### Extrait du texte
########################################

Crédit photo Emmanuelle Souffi

La France, comme toute l’Europe, fait face à la plus grave crise migratoire depuis 1945. Les associations, plus que l’État, tentent d’aider les réfugiés. Mais ceux-ci doivent souvent tirer un trait sur leur passé professionnel.

Nawal a un sourire qui ne la quitte pas. Et pourtant, depuis un an et demi qu’elle a rejoint son mari en région parisienne, cette Syrienne de 38 ans galère toujours autant à valoriser tout ce qu’elle faisait avant de fuir son pays. Titulaire d’un doctorat en littérature arabe moderne, Nawal travaillait comme correctrice dans un magazine et donnait des cours. Ses courriers envoyés aux universités sont restés lettre morte. Pas assez d’expérience, lui rétorque-t-on. Elle savait que ce serait dur. Son mari aussi. Compositeur, il est désormais technicien dans une radio communautaire. « Le travail sert à s’intégrer et à créer des liens avec les autres. Nous ne voulons pas d’aide financière mais un salaire ! On ne prend pas le travail des Français, nos compétences peuvent profiter à votre pays », clame-t-elle. Son histoire ressemble à tant d’autres. Syriens, Libyens, Irakiens, Soudanais… Débarqués en Europe, ils rêvent d’une vie meilleure.

########################################

### Données affichées
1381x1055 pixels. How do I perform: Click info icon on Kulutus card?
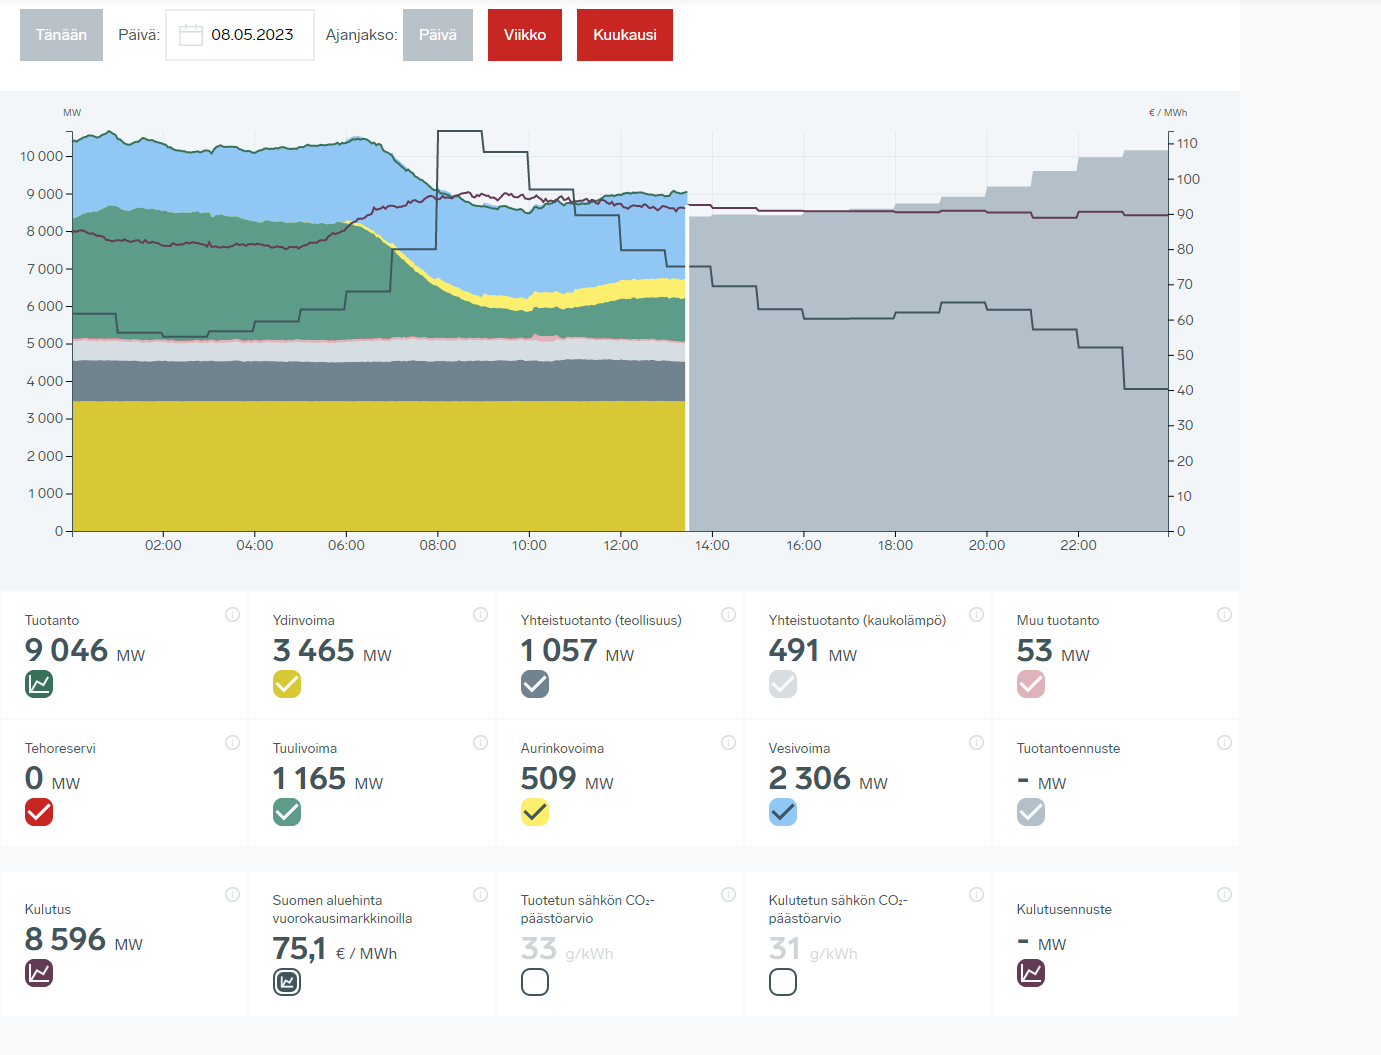(x=232, y=894)
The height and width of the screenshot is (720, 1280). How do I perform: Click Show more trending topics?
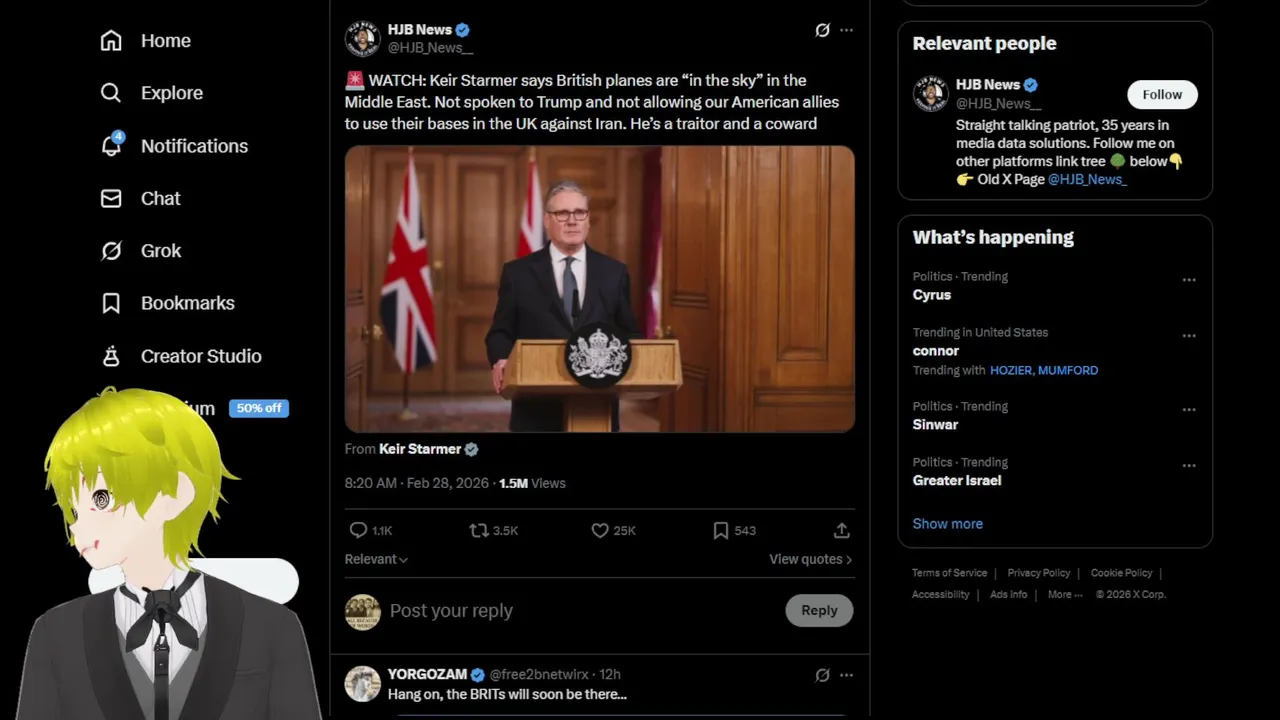coord(947,523)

########################################

### But de l’exercice
Recopiez le passage de l’extrait sur les réfugiés, depuis « La France, comme » jusqu’à « leur passé professionnel. », en remplaçant « associations » par « organisations ».

### Corrigé
La France, comme toute l’Europe, fait face à la plus grave crise migratoire depuis 1945. Les organisations, plus que l’État, tentent d’aider les réfugiés. Mais ceux-ci doivent souvent tirer un trait sur leur passé professionnel.